In class, we discussed the Knapsack Problem as an example of an nP-hard problem. In this problem, you are given a knapsack (or backpack) with an weight limit. You are also given a collection of items, each with a monetary value and a weight. The goal is to find the optimal subset of those items that has the highest total value while also not exceeding the knapsack's weight limit. For example, consider the following items:
value ($) | weight (lbs) | descriptor |
---|---|---|
5000 | 3 | tiara |
2200 | 5 | coin collection |
2100 | 40 | tv |
2000 | 8 | laptop |
1200 | 10 | silverware |
800 | 25 | stereo |
600 | 1 | cell phone |
300 | 4 | clock |
If the knapsack had a weight limit of 10 pounds, the optimal subset would be {tiara, coin collection, cell phone} with a total value of $7,800 (and a total weight of 9 pounds). Conversely, if the knapsack had a weight limit of 50 pounds, the optimal subset would be {tiara, coin collection, laptop, silverware, cell phone, clock} with a total value of $11,300 (and a total weight of 31 pounds).
For the first part of this assignment, you are to write a Java program to solve the Knapsack Problem using a generate & test approach.

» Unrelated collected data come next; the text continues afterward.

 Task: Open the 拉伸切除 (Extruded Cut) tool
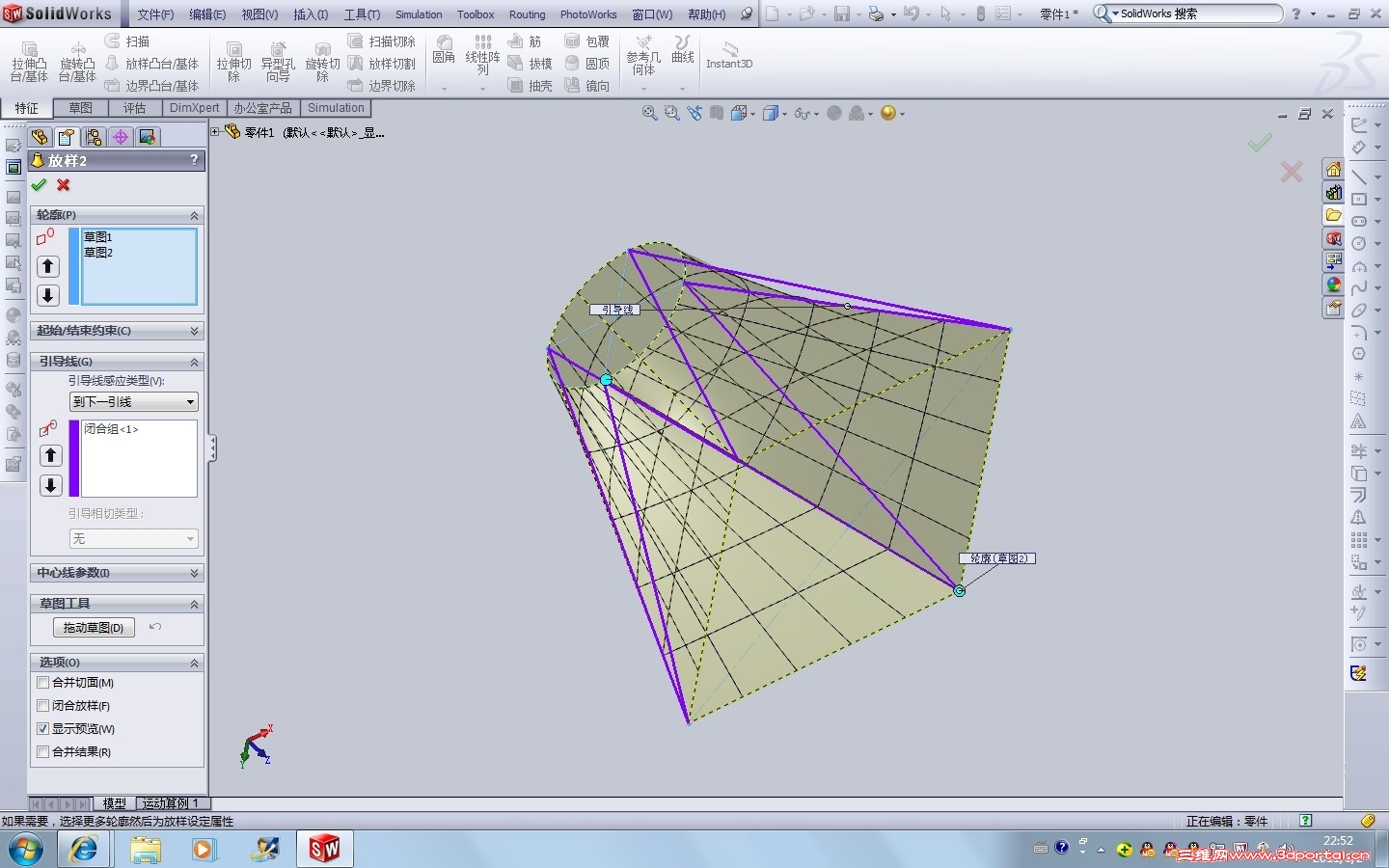point(233,58)
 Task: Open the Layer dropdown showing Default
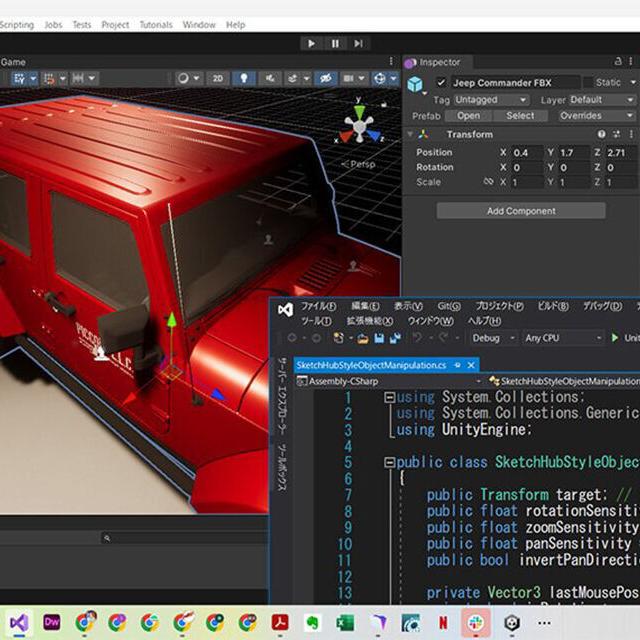click(601, 100)
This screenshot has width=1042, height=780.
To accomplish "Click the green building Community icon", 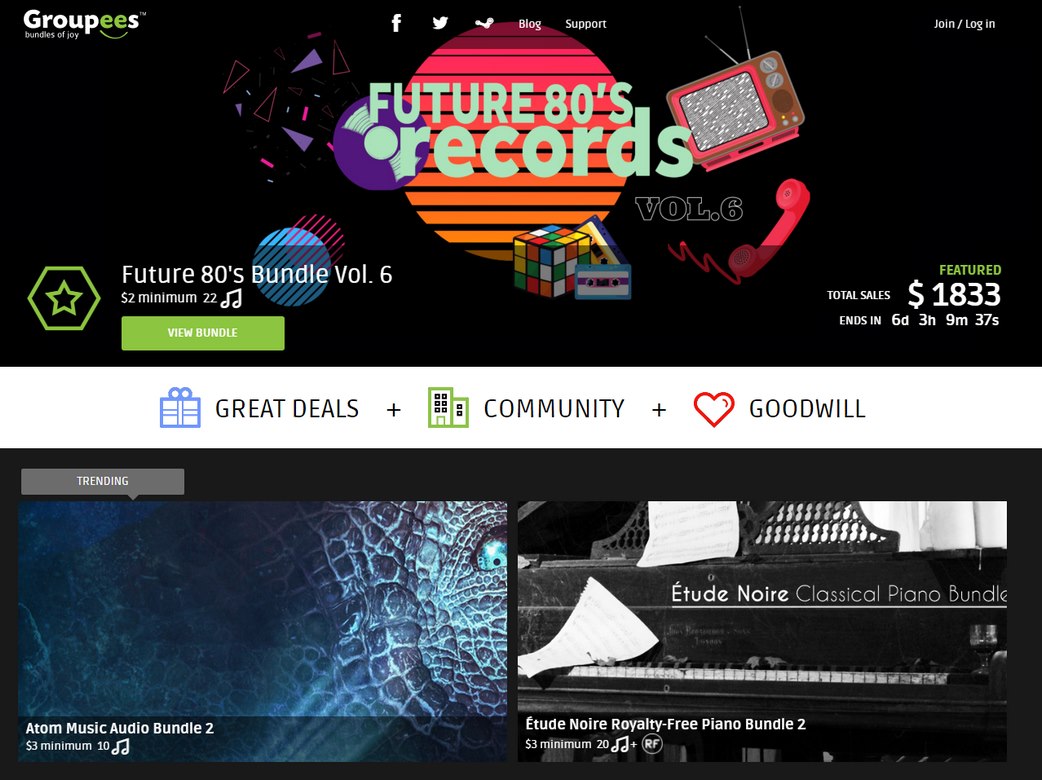I will click(448, 407).
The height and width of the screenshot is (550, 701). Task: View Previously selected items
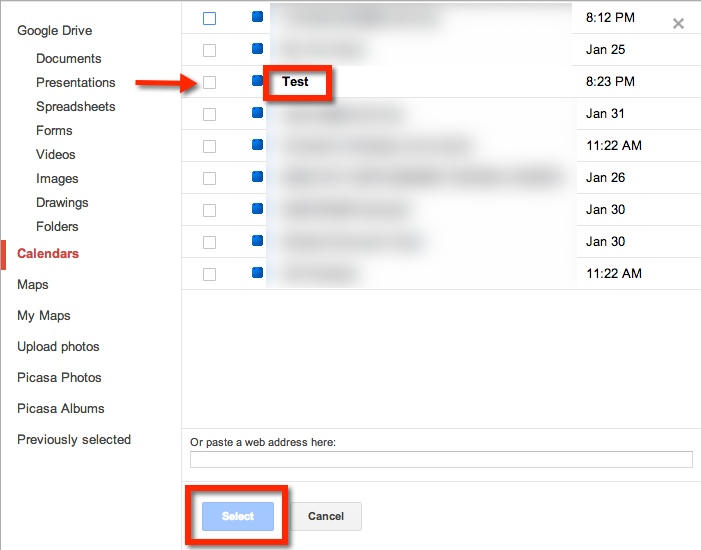74,439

Your driver class should prompt the user for the knapsack weight limit and the name of a file containing info on items (each line consists of an item's value, followed by its weight, followed by a descriptor). See knap.txt, for example. The program should evaluate every possible subset of the items and display the optimal subset along with its value. For example:
Enter the knapsack weight limit: 10 Enter the items file: knap.txt tiara coin collection cell phone Total Value = $7800
When designing your solution, you must create a class named KnapsackItem
for storing and accessing item info (value, weight and descriptor), and a class named Knapsack
that has at least two methods: an addItem
method that adds a KnapsackItem to the contents, and a findOptimalSubset
method that finds the optimal subset of KnapsackItems and returns them in an Set. Your driver class should handle all the input and output, including prompting the user for the weight limit and file name, as well as displaying the items in the optimal subset along with the total value. You are free to create additional classes and/or add other methods as needed.

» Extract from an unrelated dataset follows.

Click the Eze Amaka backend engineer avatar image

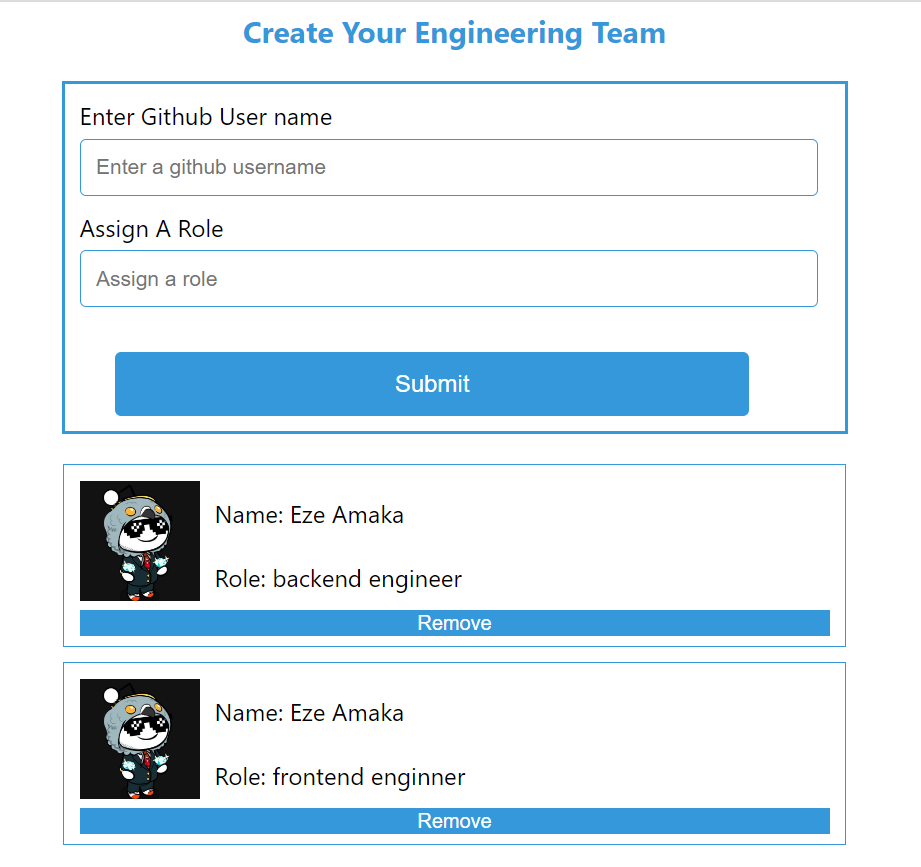pos(139,540)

KnapsackTimer is a provided driver class that can be used to measure the time your solution takes on successively larger lists of items. As written, it constructs lists ranging from 20 to 30 items and uses the StopWatch class to measure the time for each solution. Use this program to generate timings that confirm the O(2N) behavior of your generate & test solution. Your submission should include a separate document that lists the timings and briefly explains how they demonstrate O(2N) efficiency. Note: if your particular computer is extra fast (or extra slow), you may need to adjust the range of sizes to obtain reasonable timings.